» GIVEN PROBLEM
Output the part of the listing that begins with the line containing "Read All Articles (231, 675)" and runs through the end of the listing, both ends included, copying those lines exactly. Leave the pictures out of your output.

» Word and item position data
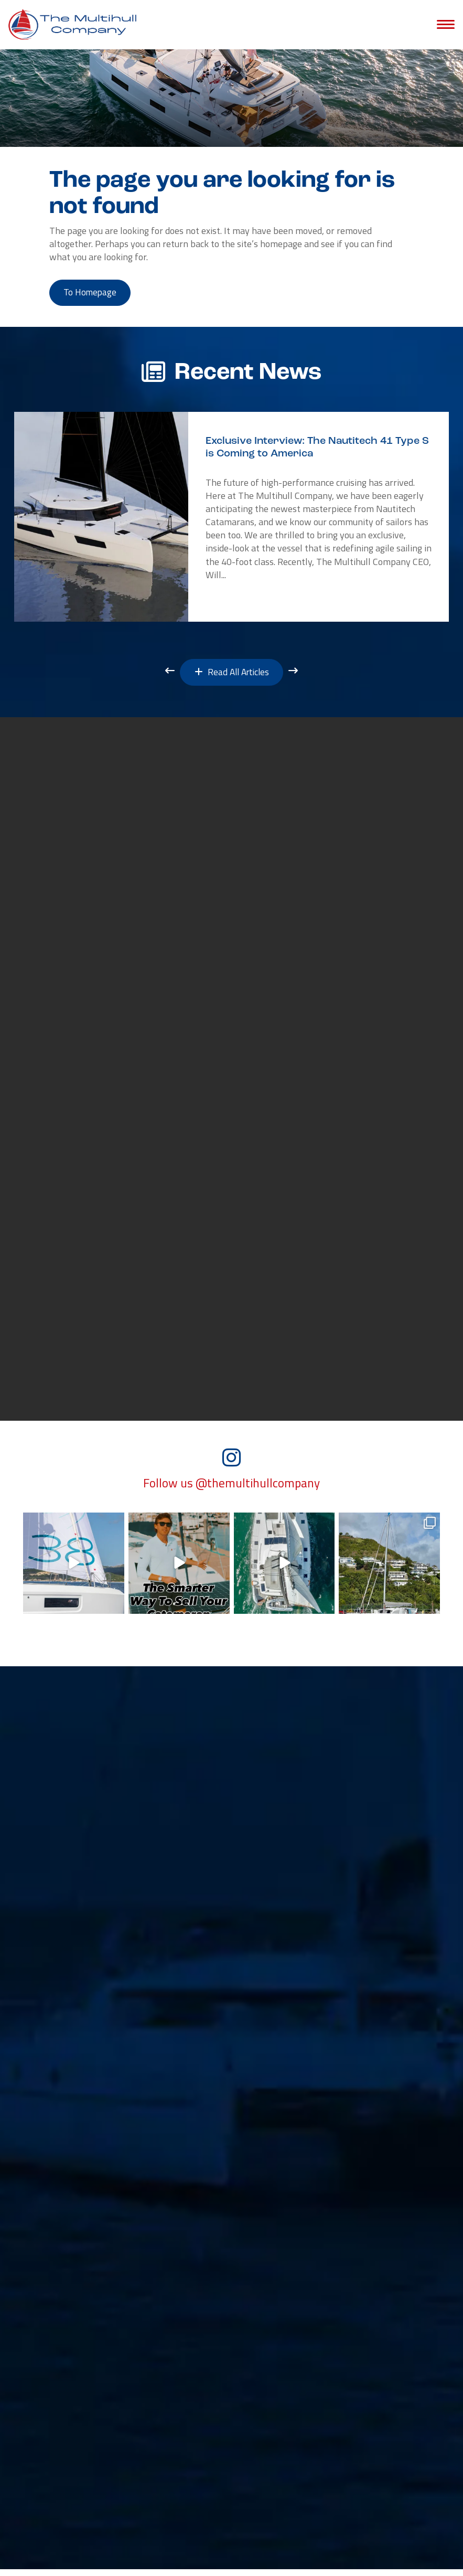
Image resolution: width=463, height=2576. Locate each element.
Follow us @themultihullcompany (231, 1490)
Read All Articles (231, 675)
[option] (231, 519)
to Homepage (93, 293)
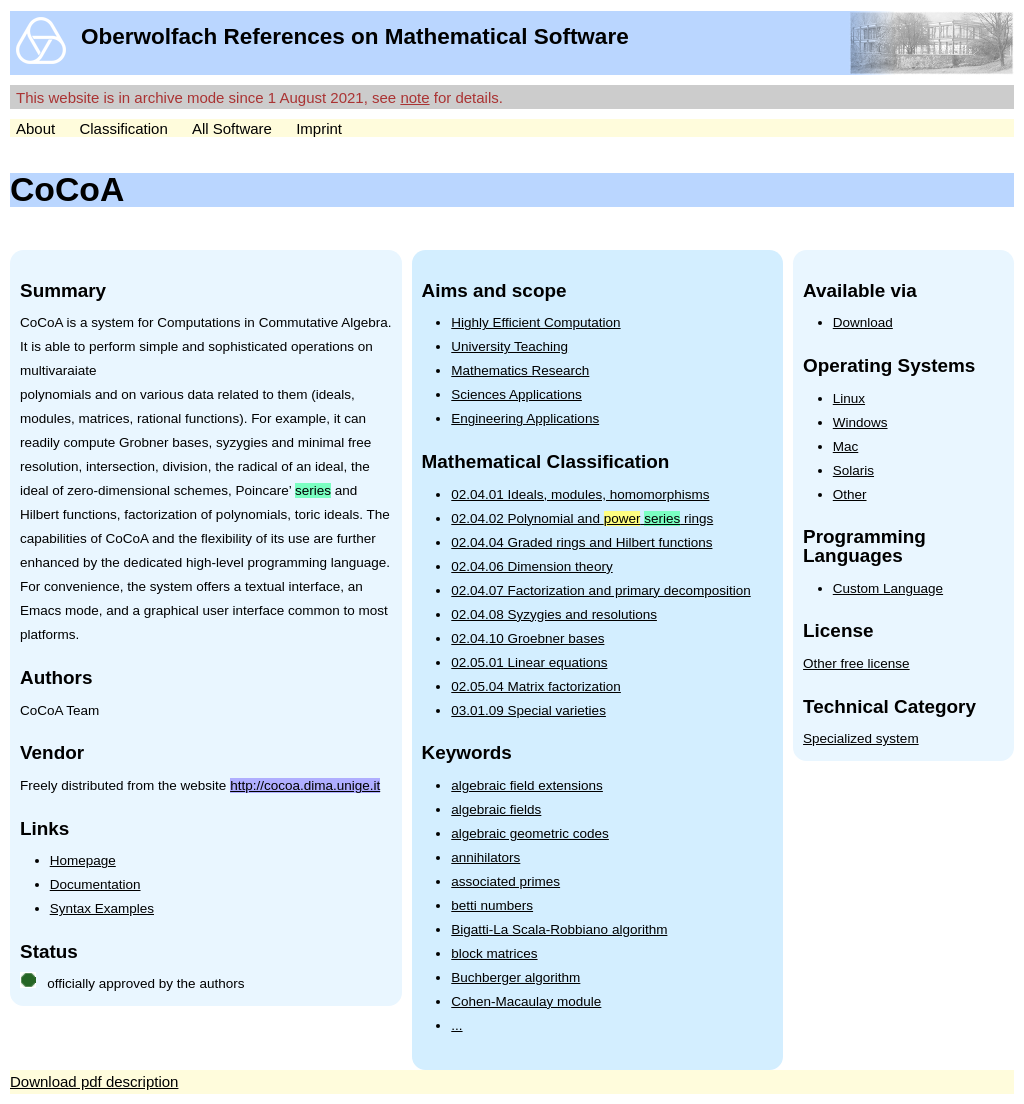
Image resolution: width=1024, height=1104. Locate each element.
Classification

» EXPECTED ANSWER
Read All Articles (231, 675)
[option] (231, 519)
to Homepage (93, 293)
Image resolution: width=1024, height=1104. Locate each element.
Classification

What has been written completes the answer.